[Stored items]

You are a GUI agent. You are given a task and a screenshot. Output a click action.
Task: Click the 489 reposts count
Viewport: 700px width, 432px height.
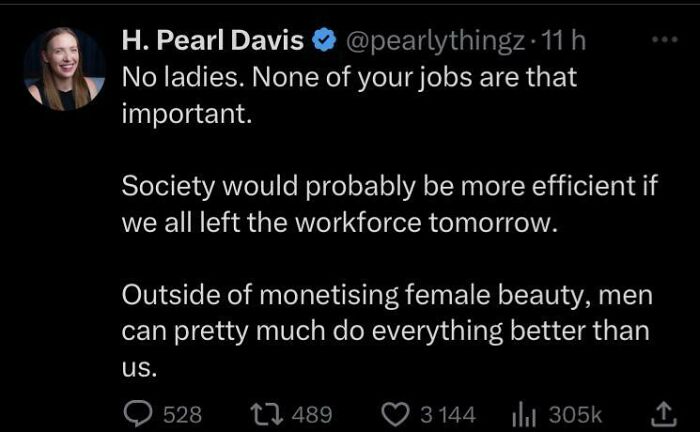(x=311, y=412)
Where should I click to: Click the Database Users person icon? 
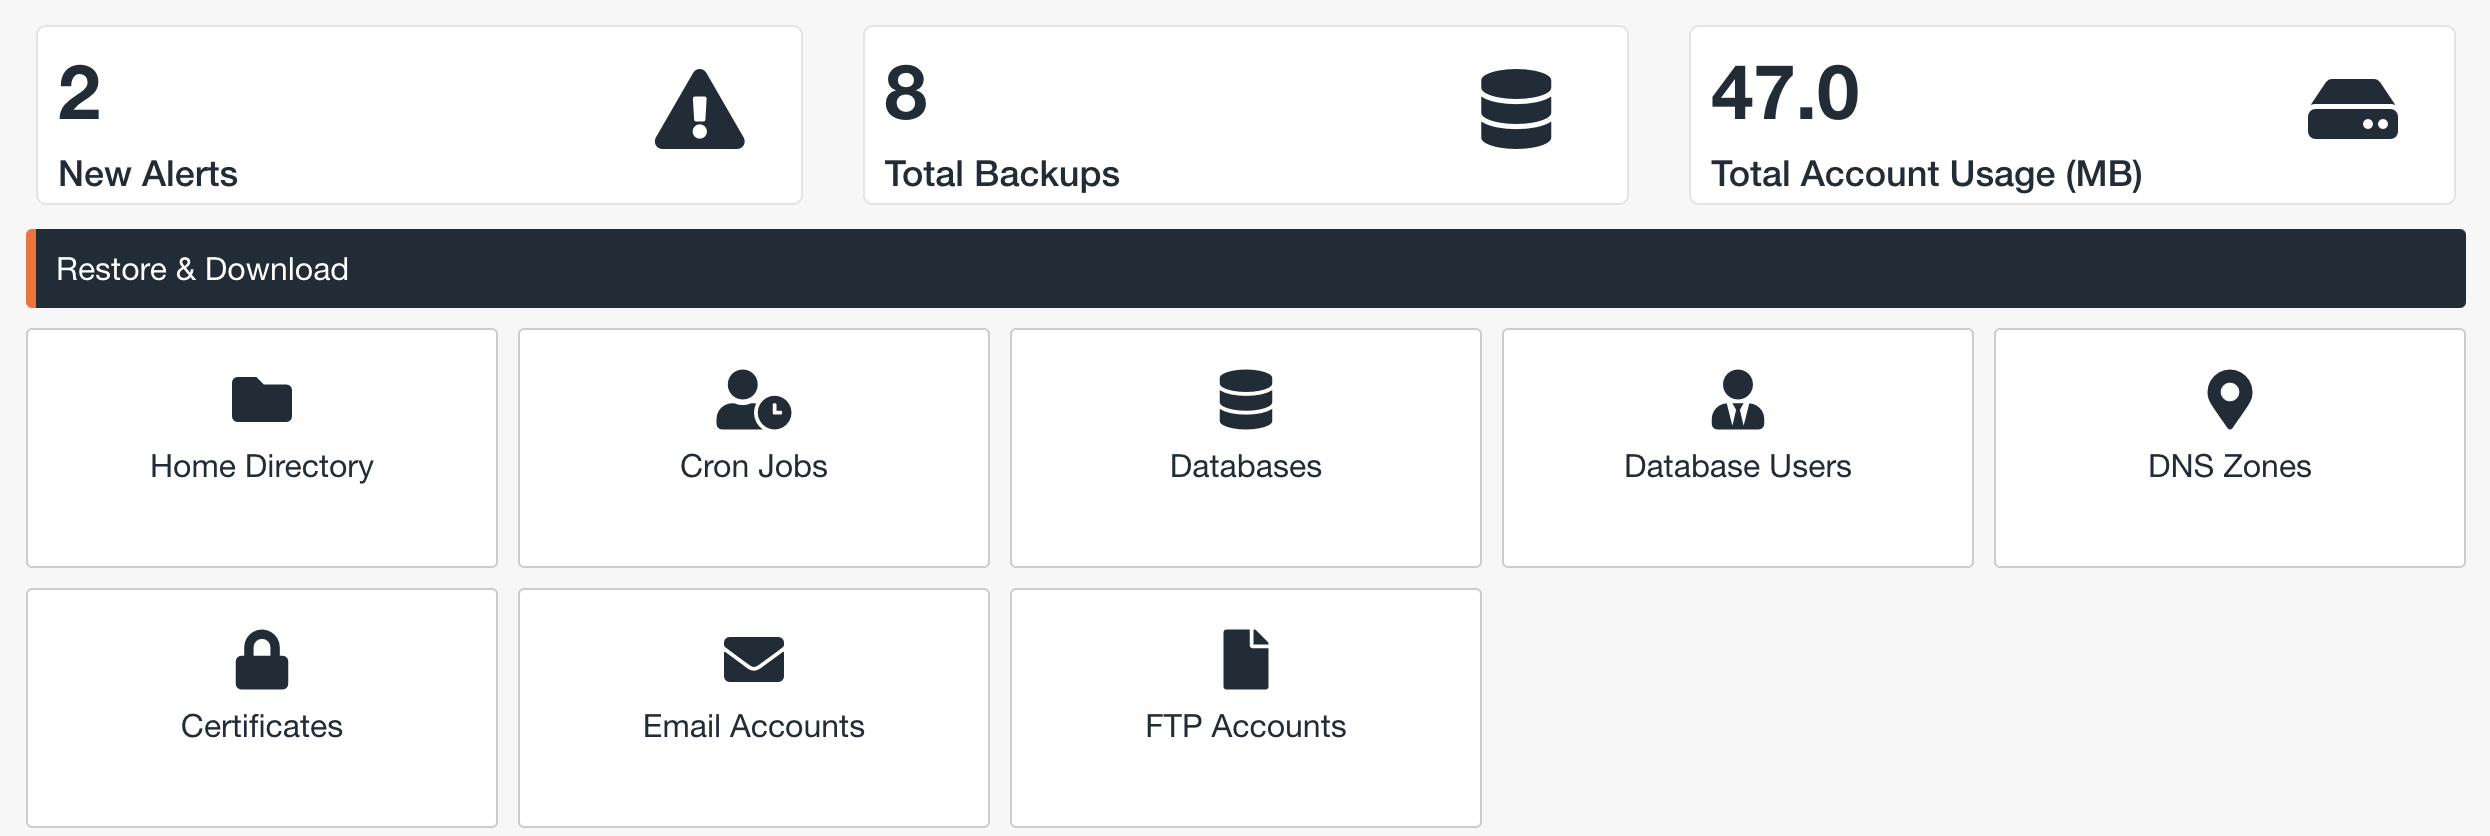click(1738, 400)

*Problem to work on*
Output all data exactly, omitting images.

*Worked solution*
You are a GUI agent. You are given a task and a screenshot. Output a click action.
Task: Click the 489 reposts count
Viewport: 700px width, 432px height.
(x=311, y=412)
Where should I click to: Click the Database Users person icon? 
click(1738, 400)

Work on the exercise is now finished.